WHAT TO DO
Take the data and return it in full. Change nothing.

-- INFORMATION follows --

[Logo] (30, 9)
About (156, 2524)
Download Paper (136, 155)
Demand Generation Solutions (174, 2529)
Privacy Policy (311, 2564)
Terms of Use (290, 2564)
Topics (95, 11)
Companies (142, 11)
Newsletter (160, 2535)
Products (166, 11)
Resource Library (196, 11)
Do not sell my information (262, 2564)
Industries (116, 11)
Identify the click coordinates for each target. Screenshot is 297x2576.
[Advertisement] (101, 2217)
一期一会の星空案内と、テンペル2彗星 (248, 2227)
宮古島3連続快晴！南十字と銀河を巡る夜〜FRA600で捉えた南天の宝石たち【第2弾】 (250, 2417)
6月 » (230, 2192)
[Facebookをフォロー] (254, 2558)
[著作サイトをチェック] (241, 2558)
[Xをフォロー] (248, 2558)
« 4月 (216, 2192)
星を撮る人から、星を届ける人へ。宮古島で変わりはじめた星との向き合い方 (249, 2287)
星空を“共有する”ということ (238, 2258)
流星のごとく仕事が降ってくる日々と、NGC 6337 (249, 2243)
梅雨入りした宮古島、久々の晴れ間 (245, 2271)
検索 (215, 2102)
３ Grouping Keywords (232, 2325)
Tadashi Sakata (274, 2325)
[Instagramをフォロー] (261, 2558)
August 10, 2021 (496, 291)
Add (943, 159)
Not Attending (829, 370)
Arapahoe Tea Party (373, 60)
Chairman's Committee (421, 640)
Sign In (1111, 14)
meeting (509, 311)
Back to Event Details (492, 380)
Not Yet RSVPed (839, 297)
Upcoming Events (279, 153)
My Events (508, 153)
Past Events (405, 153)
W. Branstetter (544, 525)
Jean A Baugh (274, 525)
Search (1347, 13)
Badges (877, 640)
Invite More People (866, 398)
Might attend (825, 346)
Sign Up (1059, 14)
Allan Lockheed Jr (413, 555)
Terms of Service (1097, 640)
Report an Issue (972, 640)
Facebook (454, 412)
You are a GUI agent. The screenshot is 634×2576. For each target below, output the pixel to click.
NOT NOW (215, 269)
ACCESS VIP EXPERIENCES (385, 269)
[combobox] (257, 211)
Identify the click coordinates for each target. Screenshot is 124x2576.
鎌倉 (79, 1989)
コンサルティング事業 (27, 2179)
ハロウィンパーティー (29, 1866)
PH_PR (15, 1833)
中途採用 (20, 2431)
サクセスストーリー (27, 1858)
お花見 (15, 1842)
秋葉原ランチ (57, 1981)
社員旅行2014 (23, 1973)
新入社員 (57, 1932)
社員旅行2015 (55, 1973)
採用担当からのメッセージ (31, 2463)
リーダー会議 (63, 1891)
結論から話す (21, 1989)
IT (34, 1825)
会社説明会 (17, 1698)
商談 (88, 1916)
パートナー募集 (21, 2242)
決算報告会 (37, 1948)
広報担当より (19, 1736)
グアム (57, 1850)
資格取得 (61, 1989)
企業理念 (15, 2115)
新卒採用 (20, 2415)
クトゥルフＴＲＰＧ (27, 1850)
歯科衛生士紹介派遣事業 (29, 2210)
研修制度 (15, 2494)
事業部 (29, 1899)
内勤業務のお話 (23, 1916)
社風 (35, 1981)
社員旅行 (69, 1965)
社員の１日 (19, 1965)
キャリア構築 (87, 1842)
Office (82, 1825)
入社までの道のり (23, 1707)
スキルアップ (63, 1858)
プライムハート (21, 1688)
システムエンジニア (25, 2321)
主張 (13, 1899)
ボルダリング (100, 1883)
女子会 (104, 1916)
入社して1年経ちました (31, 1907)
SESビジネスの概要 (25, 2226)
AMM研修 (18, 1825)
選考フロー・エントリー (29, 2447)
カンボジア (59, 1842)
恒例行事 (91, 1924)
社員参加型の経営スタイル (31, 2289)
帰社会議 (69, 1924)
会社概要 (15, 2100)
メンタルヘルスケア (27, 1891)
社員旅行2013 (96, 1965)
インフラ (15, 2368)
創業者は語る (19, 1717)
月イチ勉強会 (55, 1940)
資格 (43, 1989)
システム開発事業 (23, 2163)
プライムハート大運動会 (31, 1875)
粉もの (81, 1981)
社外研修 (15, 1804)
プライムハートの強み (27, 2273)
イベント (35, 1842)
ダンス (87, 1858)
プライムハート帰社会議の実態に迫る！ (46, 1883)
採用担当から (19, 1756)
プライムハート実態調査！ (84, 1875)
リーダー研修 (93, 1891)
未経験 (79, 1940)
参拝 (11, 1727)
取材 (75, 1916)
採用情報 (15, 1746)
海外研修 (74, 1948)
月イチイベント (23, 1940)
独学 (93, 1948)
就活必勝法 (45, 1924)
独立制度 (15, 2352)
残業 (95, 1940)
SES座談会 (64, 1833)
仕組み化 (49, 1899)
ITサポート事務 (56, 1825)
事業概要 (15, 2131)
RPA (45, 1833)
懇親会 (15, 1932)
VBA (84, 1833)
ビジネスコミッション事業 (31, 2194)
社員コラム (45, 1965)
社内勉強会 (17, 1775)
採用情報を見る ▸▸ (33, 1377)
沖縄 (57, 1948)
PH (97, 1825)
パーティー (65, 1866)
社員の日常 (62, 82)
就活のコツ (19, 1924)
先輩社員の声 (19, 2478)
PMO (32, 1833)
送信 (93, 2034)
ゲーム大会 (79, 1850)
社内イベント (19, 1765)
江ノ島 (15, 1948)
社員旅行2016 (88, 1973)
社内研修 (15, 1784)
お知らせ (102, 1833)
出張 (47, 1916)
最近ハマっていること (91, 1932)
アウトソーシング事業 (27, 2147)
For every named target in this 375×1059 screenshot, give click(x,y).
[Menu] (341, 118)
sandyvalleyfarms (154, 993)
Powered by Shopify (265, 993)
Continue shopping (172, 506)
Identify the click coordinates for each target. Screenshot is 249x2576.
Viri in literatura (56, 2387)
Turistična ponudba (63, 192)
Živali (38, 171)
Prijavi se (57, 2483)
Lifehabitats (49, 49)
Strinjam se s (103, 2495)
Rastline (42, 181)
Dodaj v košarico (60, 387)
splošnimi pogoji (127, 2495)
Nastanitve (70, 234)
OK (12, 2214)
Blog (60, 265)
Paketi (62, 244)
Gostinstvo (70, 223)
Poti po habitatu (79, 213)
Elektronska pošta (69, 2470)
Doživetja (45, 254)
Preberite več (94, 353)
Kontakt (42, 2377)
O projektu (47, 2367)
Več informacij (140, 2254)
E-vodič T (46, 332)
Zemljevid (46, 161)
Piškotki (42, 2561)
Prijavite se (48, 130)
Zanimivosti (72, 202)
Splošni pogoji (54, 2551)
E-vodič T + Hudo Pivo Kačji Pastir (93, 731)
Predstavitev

-- INFORMATION concluded --

RESPONSE
[Logo] (30, 9)
About (156, 2524)
Download Paper (136, 155)
Demand Generation Solutions (174, 2529)
Privacy Policy (311, 2564)
Terms of Use (290, 2564)
Topics (95, 11)
Companies (142, 11)
Newsletter (160, 2535)
Products (166, 11)
Resource Library (196, 11)
Do not sell my information (262, 2564)
Industries (116, 11)
Identify the click coordinates for each target. Screenshot is 297x2576.
[Advertisement] (101, 2217)
一期一会の星空案内と、テンペル2彗星 (248, 2227)
宮古島3連続快晴！南十字と銀河を巡る夜〜FRA600で捉えた南天の宝石たち【第2弾】 (250, 2417)
6月 » (230, 2192)
[Facebookをフォロー] (254, 2558)
[著作サイトをチェック] (241, 2558)
[Xをフォロー] (248, 2558)
« 4月 (216, 2192)
星を撮る人から、星を届ける人へ。宮古島で変わりはじめた星との向き合い方 (249, 2287)
星空を“共有する”ということ (238, 2258)
流星のごとく仕事が降ってくる日々と、NGC 6337 (249, 2243)
梅雨入りした宮古島、久々の晴れ間 (245, 2271)
検索 (215, 2102)
３ Grouping Keywords (232, 2325)
Tadashi Sakata (274, 2325)
[Instagramをフォロー] (261, 2558)
August 10, 2021 (496, 291)
Add (943, 159)
Not Attending (829, 370)
Arapahoe Tea Party (373, 60)
Chairman's Committee (421, 640)
Sign In (1111, 14)
meeting (509, 311)
Back to Event Details (492, 380)
Not Yet RSVPed (839, 297)
Upcoming Events (279, 153)
My Events (508, 153)
Past Events (405, 153)
W. Branstetter (544, 525)
Jean A Baugh (274, 525)
Search (1347, 13)
Badges (877, 640)
Invite More People (866, 398)
Might attend (825, 346)
Sign Up (1059, 14)
Allan Lockheed Jr (413, 555)
Terms of Service (1097, 640)
Report an Issue (972, 640)
Facebook (454, 412)
You are a GUI agent. The screenshot is 634×2576. For each target below, output the pixel to click.
NOT NOW (215, 269)
ACCESS VIP EXPERIENCES (385, 269)
[combobox] (257, 211)
Identify the click coordinates for each target. Screenshot is 124x2576.
鎌倉 (79, 1989)
コンサルティング事業 (27, 2179)
ハロウィンパーティー (29, 1866)
PH_PR (15, 1833)
中途採用 (20, 2431)
サクセスストーリー (27, 1858)
お花見 (15, 1842)
秋葉原ランチ (57, 1981)
社員旅行2014 (23, 1973)
新入社員 (57, 1932)
社員旅行2015 (55, 1973)
採用担当からのメッセージ (31, 2463)
リーダー会議 (63, 1891)
結論から話す (21, 1989)
IT (34, 1825)
会社説明会 (17, 1698)
商談 (88, 1916)
パートナー募集 (21, 2242)
決算報告会 (37, 1948)
広報担当より (19, 1736)
グアム (57, 1850)
資格取得 (61, 1989)
企業理念 (15, 2115)
新卒採用 (20, 2415)
クトゥルフＴＲＰＧ (27, 1850)
歯科衛生士紹介派遣事業 (29, 2210)
研修制度 (15, 2494)
事業部 (29, 1899)
内勤業務のお話 (23, 1916)
社風 (35, 1981)
社員旅行 (69, 1965)
社員の１日 (19, 1965)
キャリア構築 (87, 1842)
Office (82, 1825)
入社までの道のり (23, 1707)
スキルアップ (63, 1858)
プライムハート (21, 1688)
システムエンジニア (25, 2321)
主張 (13, 1899)
ボルダリング (100, 1883)
女子会 (104, 1916)
入社して1年経ちました (31, 1907)
SESビジネスの概要 (25, 2226)
AMM研修 (18, 1825)
選考フロー・エントリー (29, 2447)
カンボジア (59, 1842)
恒例行事 (91, 1924)
社員参加型の経営スタイル (31, 2289)
帰社会議 (69, 1924)
会社概要 (15, 2100)
メンタルヘルスケア (27, 1891)
社員旅行2013 (96, 1965)
インフラ (15, 2368)
創業者は語る (19, 1717)
月イチ勉強会 (55, 1940)
資格 (43, 1989)
システム開発事業 (23, 2163)
プライムハート大運動会 (31, 1875)
粉もの (81, 1981)
社外研修 (15, 1804)
プライムハートの強み (27, 2273)
イベント (35, 1842)
ダンス (87, 1858)
プライムハート帰社会議の実態に迫る！ (46, 1883)
採用担当から (19, 1756)
プライムハート実態調査！ (84, 1875)
リーダー研修 (93, 1891)
未経験 (79, 1940)
参拝 (11, 1727)
取材 (75, 1916)
採用情報 (15, 1746)
海外研修 (74, 1948)
月イチイベント (23, 1940)
独学 (93, 1948)
就活必勝法 (45, 1924)
独立制度 (15, 2352)
残業 (95, 1940)
SES座談会 (64, 1833)
仕組み化 (49, 1899)
ITサポート事務 (56, 1825)
事業概要 (15, 2131)
RPA (45, 1833)
懇親会 (15, 1932)
VBA (84, 1833)
ビジネスコミッション事業 (31, 2194)
社員コラム (45, 1965)
社内勉強会 (17, 1775)
採用情報を見る ▸▸ (33, 1377)
沖縄 (57, 1948)
PH (97, 1825)
パーティー (65, 1866)
社員の日常 (62, 82)
就活のコツ (19, 1924)
先輩社員の声 (19, 2478)
PMO (32, 1833)
送信 (93, 2034)
ゲーム大会 (79, 1850)
社内イベント (19, 1765)
江ノ島 (15, 1948)
社員旅行2016 (88, 1973)
社内研修 (15, 1784)
お知らせ (102, 1833)
出張 (47, 1916)
最近ハマっていること (91, 1932)
アウトソーシング事業 (27, 2147)
For every named target in this 375×1059 screenshot, give click(x,y).
[Menu] (341, 118)
sandyvalleyfarms (154, 993)
Powered by Shopify (265, 993)
Continue shopping (172, 506)
Identify the click coordinates for each target. Screenshot is 249x2576.
Viri in literatura (56, 2387)
Turistična ponudba (63, 192)
Živali (38, 171)
Prijavi se (57, 2483)
Lifehabitats (49, 49)
Strinjam se s (103, 2495)
Rastline (42, 181)
Dodaj v košarico (60, 387)
splošnimi pogoji (127, 2495)
Nastanitve (70, 234)
OK (12, 2214)
Blog (60, 265)
Paketi (62, 244)
Gostinstvo (70, 223)
Poti po habitatu (79, 213)
Elektronska pošta (69, 2470)
Doživetja (45, 254)
Preberite več (94, 353)
Kontakt (42, 2377)
O projektu (47, 2367)
Več informacij (140, 2254)
E-vodič T (46, 332)
Zemljevid (46, 161)
Piškotki (42, 2561)
Prijavite se (48, 130)
Zanimivosti (72, 202)
Splošni pogoji (54, 2551)
E-vodič T + Hudo Pivo Kačji Pastir (93, 731)
Predstavitev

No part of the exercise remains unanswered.